A US passenger from the cruise ship MV Hondius, affected by a hantavirus outbreak, is instructed by personnel after disembarking a boat at the port of Granadilla de Abona, in Tenerife, Spain. Image credit: Reuters/Hannah McKay
The Department of Health and the National Institute for Communicable Diseases (NICD) are collaborating with the World Health Organisation (WHO) to trace local cases.
“We are concerned about contacts, whether it’s from the plane, from the ambulance or health workers,” Motsoaledi said to SABC News.
“They are all equally contacts. So far, we’ve identified 97 contacts, 90 of whom have been reached already and advised, and they are being watched.”

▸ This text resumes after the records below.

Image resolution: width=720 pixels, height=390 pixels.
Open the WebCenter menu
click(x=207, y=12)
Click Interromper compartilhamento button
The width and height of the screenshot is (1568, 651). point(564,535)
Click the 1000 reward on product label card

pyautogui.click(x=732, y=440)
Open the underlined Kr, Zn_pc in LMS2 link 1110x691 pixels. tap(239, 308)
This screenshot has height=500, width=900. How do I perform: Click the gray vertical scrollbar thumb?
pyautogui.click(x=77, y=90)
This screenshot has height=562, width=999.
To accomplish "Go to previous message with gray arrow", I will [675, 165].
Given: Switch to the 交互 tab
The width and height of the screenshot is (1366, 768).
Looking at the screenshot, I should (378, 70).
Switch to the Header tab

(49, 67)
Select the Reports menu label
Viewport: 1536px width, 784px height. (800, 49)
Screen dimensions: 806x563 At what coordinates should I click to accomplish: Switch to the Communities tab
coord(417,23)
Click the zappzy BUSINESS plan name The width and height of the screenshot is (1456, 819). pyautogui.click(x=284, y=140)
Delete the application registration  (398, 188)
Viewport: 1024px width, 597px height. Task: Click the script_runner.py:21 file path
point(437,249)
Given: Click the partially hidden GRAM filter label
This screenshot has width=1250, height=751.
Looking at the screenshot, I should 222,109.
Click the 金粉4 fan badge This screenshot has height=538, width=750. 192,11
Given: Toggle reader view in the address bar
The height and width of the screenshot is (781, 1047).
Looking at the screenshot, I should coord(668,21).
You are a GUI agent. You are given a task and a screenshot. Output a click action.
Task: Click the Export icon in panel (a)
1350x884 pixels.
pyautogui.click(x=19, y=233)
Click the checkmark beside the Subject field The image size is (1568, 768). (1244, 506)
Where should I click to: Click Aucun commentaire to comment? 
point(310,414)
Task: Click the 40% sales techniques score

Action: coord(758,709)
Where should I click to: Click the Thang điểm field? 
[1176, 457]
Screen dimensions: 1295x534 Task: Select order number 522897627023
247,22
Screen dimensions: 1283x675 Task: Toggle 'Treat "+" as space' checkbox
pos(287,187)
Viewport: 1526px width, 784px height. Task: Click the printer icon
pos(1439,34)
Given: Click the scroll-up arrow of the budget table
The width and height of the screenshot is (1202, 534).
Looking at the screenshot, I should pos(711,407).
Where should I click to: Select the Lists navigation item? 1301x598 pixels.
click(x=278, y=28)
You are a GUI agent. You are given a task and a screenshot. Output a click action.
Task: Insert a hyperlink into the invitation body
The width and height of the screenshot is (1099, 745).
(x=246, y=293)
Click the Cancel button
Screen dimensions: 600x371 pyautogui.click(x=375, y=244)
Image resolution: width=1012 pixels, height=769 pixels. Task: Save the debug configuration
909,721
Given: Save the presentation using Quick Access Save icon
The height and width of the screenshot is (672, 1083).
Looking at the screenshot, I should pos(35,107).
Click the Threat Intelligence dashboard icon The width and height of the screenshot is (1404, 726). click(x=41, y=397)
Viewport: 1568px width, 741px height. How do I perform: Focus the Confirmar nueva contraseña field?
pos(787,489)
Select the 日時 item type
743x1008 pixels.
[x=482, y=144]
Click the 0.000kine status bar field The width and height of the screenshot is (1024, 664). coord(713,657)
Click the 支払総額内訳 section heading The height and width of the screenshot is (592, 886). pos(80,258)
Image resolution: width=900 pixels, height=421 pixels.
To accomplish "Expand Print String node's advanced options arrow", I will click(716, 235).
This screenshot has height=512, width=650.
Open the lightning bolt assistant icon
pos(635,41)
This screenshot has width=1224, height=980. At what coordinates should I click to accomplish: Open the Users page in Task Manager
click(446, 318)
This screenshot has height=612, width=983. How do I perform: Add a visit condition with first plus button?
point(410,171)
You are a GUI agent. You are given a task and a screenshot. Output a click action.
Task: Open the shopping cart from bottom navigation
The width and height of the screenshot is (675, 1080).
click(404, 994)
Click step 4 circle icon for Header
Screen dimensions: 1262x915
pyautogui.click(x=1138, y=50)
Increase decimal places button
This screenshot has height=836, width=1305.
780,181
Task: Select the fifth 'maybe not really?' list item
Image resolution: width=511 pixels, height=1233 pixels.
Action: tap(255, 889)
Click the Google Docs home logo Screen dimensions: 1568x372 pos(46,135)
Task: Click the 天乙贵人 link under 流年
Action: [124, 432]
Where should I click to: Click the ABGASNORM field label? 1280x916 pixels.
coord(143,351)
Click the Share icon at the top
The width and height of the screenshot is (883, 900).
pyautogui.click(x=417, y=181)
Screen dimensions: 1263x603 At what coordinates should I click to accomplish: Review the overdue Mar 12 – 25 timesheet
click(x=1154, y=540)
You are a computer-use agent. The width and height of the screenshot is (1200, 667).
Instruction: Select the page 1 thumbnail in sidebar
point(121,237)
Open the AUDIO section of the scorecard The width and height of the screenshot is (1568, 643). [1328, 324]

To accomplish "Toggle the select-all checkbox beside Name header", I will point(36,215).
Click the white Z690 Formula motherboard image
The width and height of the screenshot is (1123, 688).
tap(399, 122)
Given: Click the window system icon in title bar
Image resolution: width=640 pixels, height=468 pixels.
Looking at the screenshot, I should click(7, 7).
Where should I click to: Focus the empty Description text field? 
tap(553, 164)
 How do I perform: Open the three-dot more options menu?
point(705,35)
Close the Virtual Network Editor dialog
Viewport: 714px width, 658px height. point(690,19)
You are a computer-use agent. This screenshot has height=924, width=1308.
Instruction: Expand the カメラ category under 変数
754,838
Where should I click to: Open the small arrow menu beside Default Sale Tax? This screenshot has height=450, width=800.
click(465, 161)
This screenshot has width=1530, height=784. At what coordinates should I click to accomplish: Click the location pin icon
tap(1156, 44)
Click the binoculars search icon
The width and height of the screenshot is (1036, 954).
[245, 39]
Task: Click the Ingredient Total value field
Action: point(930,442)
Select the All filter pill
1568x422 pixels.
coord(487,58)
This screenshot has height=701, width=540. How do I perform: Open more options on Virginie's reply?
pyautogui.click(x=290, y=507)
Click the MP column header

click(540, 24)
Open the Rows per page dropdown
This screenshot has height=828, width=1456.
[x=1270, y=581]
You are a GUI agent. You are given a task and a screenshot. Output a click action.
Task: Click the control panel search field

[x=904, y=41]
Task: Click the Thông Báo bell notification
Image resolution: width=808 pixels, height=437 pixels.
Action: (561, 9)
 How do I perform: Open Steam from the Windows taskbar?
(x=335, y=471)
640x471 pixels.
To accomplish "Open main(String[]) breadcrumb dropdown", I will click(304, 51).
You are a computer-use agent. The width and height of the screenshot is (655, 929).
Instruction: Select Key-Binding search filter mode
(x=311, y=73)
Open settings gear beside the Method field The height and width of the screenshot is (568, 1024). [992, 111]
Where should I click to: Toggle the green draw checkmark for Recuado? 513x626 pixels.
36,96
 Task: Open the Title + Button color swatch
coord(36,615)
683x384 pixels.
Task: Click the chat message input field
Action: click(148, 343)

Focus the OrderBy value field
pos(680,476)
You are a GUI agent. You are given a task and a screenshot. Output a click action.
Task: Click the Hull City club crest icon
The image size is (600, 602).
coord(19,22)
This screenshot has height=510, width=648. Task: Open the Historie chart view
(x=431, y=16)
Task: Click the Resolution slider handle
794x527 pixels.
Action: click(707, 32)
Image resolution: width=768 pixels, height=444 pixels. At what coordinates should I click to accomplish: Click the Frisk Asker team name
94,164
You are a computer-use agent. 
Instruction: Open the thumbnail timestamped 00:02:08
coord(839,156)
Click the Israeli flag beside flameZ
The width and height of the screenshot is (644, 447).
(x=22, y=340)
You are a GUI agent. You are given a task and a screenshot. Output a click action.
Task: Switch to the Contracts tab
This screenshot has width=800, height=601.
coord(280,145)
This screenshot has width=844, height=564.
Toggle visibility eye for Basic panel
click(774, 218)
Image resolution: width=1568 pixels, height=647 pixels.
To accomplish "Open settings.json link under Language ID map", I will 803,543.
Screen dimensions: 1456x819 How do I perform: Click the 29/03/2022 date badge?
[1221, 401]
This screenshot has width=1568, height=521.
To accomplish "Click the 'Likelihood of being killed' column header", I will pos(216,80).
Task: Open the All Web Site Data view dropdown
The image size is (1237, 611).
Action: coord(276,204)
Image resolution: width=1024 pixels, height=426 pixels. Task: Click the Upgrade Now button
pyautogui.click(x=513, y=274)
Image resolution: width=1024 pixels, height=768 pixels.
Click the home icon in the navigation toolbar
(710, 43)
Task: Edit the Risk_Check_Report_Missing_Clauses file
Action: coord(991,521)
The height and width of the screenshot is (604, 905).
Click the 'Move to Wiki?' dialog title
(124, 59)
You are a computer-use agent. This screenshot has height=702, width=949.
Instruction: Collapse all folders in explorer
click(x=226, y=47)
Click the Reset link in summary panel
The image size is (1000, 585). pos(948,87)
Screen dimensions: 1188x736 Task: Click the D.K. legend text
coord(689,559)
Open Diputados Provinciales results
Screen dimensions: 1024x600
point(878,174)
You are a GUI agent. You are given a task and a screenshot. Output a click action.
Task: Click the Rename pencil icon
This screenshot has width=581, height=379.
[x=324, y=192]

The minister added that of the 90 identified and informed contacts, four are in the Western Cape, while 86 are in Gauteng.
The identified contacts will be monitored for six weeks, in accordance with the WHO’s recommended 42-day quarantine.
Reuters reports that the WHO has confirmed seven cases of the Andes strain of hantavirus and two other suspected cases — one who died before being tested and another on Tristan da Cunha, a remote South Atlantic island where no tests were available.
Corina Pons and Victoria Waldersee 21 hours Public risk remains low
Health officials say that because the virus does not spread easily between people, there is little risk to the general public, urging calm to a public scarred by the experience of the Covid-19 pandemic.
The MV Hondius had been carrying 147 passengers and crew from 23 countries when a cluster of severe respiratory illnesses among passengers was first reported to the WHO on 2 May.
By then, 34 other passengers had disembarked on islands in the Atlantic before the cruise ship headed north to Cape Verde, where news of the outbreak emerged.
Health officials in Johannesburg first detected the virus when treating a British man who had disembarked the ship. That was some three weeks after the first passenger, a Dutchman, had died.
The luxury cruise ship departed for the Canary Islands on 6 May after Madrid accepted a WHO request to manage its evacuation.
"People should also put their minds at rest that the situation is under control," Gianfranco Spiteri, emergencies lead at the European Centre for Disease Prevention and Control, told Reuters.
"We know the virus. We can prevent further onward transmission. We're not expecting a new pandemic from this," he said.